The strategy is simple, we need to divide the area we are looking for into smaller regions for which we can find the area, then comine them. So, our general strategy is

\[ \begin{equation} A = A_{r1} + A_{r2} + A_{r3} \end{equation} \]

Before we can begin, we must keep in mind that we are looking for vertical rectangles with a width of $ \Delta x $. That means the height must also be in terms of $ x $. Knowing this, lets get our two functions in terms of $ x $ before getting to the real work.

Function 1

\[ \begin{equation} \begin{split} x& =y^2-4y\\ x+4& =y^2-4y+4\\ x+4& =(y-2)^2\\ \pm \sqrt{x+4}& =y-2\\ y& =2\pm \sqrt{x+4} \end{split} \end{equation} \]

Function 2

\[ \begin{equation} \begin{split} x& =2y-y^2\\ -x& =y^2-2y\\ 1-x& =y^2-2y+1\\ 1-x& =(y-1)^2\\ \pm \sqrt{1-x}& =y-1\\ y& =1\pm \sqrt{1-x} \end{split} \end{equation} \]

So really, there are actually 4 functions here:

\[ \begin{equation} \begin{split} y& =2+\sqrt{x+4} \ \ \text{<- top}\\ y& =2-\sqrt{x+4} \ \ \text{<- bottom}\\ y& =1+\sqrt{1-x} \ \ \text{<- top}\\ y& =1-\sqrt{1-x} \ \ \text{<- bottom} \end{split} \end{equation} \]

Each equation is split into the top half and the bottom half.
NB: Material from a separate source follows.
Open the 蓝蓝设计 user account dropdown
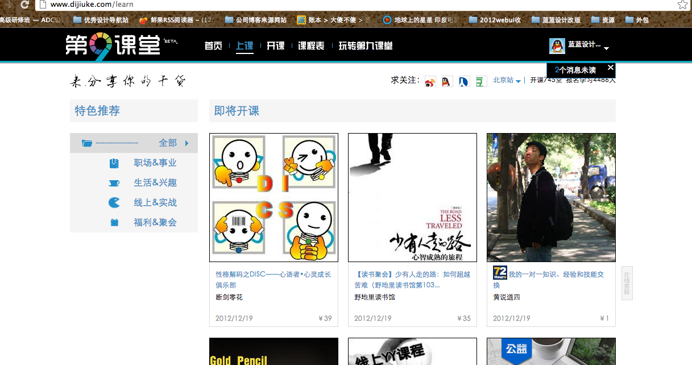Viewport: 692px width, 365px height. coord(580,46)
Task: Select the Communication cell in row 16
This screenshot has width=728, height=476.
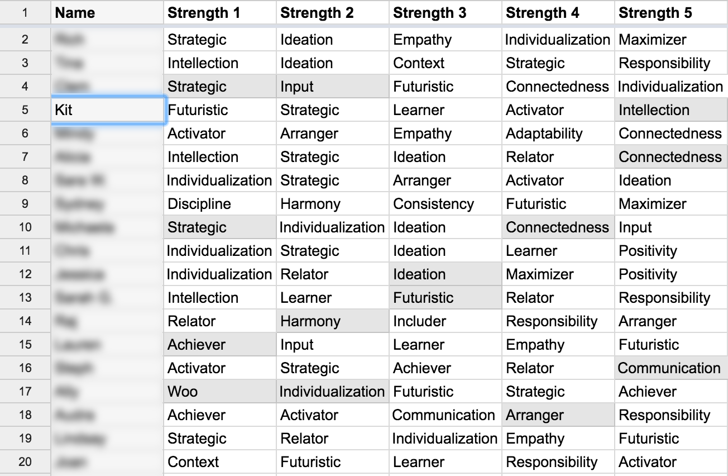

This will be an important point to keep in mind later when determining the bounds for each region.

Region 1

We can see that the leftmost region only involves the curve $ x = y^2 - 4y $. The first step in finding the area of this region is to define its boundaries. In fact, we already have the first 3 defined for us if we inspect the graph.

Region 1

The stickler, is that one on the left. If we think about it a moment though, the left boundary is really the minimum of the function $ x = y^2-4y $. We can find this by finding where $ x'=0 $ AND where its sign changes from negative to positive.

\[ \begin{equation} x'=2y-4 \end{equation} \]

\[ \begin{equation} \begin{split} x'& =0\\ 2y-4& =0\\ y& =2 \end{split} \end{equation} \]

Region 1 number line

If we take a look at $ x' $ on a number line, we can see that a min does occur at $ y = 2 $. Therefore,

\[ \begin{equation} \begin{split} x& =(2)^2-4(2)\\ & =-4, \end{split} \end{equation} \]

is the left boundary for this region.

\[ \begin{equation} \begin{split} A_{r1}& =\int_{-4}^{-3}[(2+\sqrt{x+4})-(2-\sqrt{x+4})]\ dx\\ & =\int_{-4}^{-3}(2\sqrt{x+4})\ dx\\ & =2\int_{-4}^{-3}\sqrt{x+4}\ dx \end{split} \end{equation} \]

Hmm, well, I don't really know how to take an integral of $ \sqrt{x+4} $, so let's do some substitution.

\[ \begin{equation} \begin{split} \text{Let }u& = x + 4\\ \frac{du}{dx}&= 1\\ du& =\ dx. \end{split} \end{equation} \]

Then, the new points of integration are $ u(-4) = 0 $ and $ u(-3) = 1 $. Continuing on to solve for the area we have,

\[ \begin{equation} \begin{split} A_{r1}& =2\int_{0}^{1}\sqrt{u}\ du\\ & =2\int_{0}^{1}u^\frac{1}{2}\ du\\ & =2\left[\frac{2}{3}u^\frac{3}{2}\right]_{0}^{1}\\ & =2\left[\frac{2}{3}(1)^\frac{3}{2}-0\right]\\ & =2\left[\frac{2}{3}\right]\\ & =\frac{4}{3}\ \text{units}^2 \end{split} \end{equation} \]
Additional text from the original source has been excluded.